> **What you are asked to do**: Find "This screenshot has width=1148, height=645.", then copy its line and every later line of the entries exactly through the end, leaving all pictures out.
====== Data to examine ======
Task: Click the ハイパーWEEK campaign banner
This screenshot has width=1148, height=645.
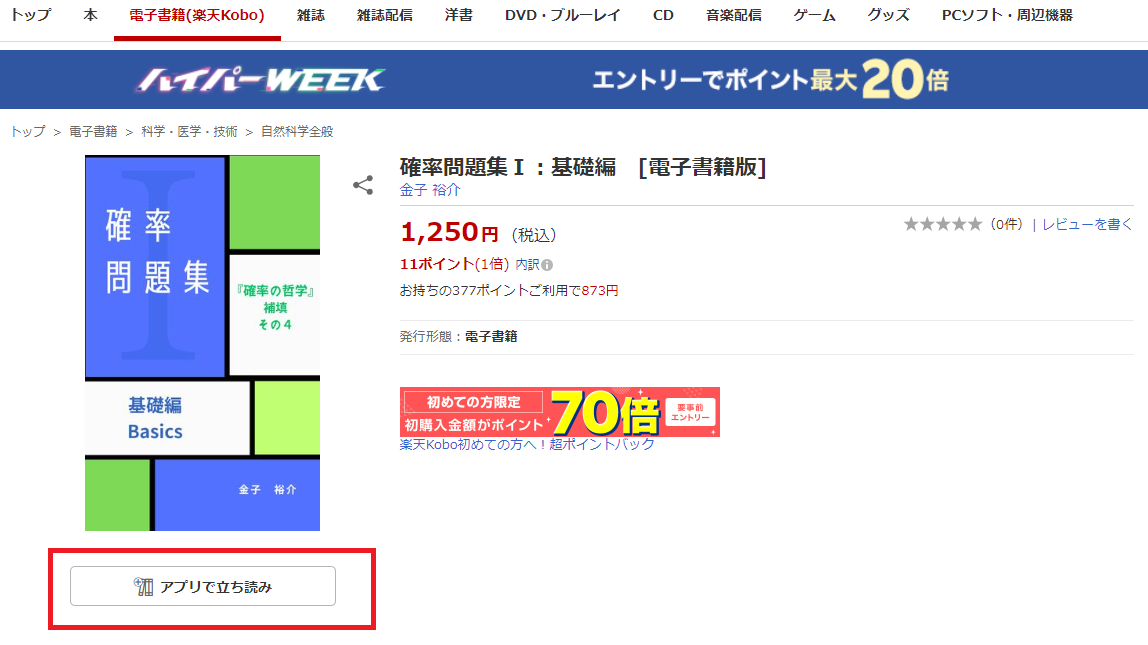Action: click(574, 80)
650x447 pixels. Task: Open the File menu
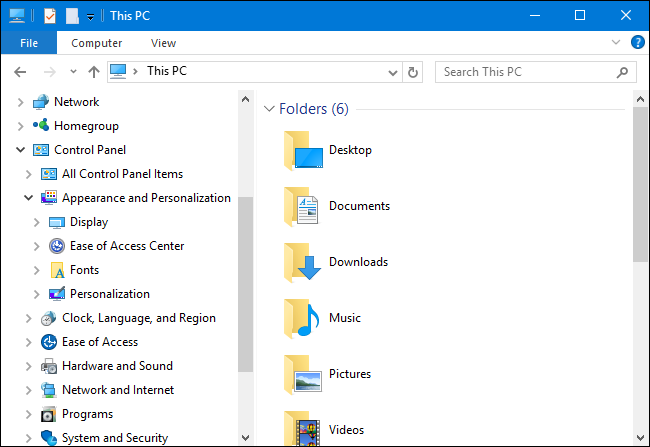(29, 43)
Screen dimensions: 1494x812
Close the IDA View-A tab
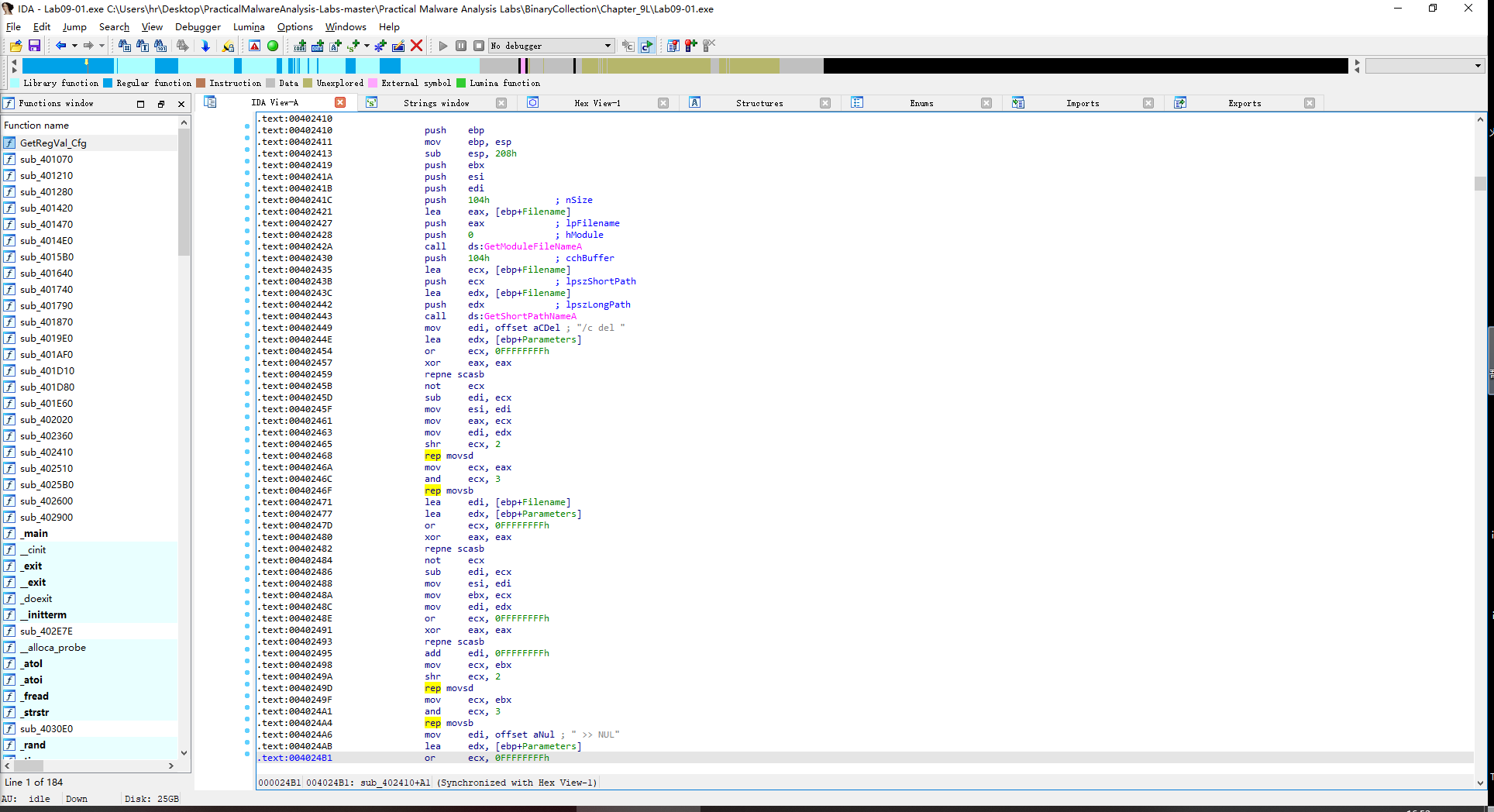[x=340, y=102]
======
> **Response area**:
This screenshot has width=1148, height=645.
Action: click(574, 80)
650x447 pixels. Task: Open the File menu
(29, 43)
Screen dimensions: 1494x812
Close the IDA View-A tab
[x=340, y=102]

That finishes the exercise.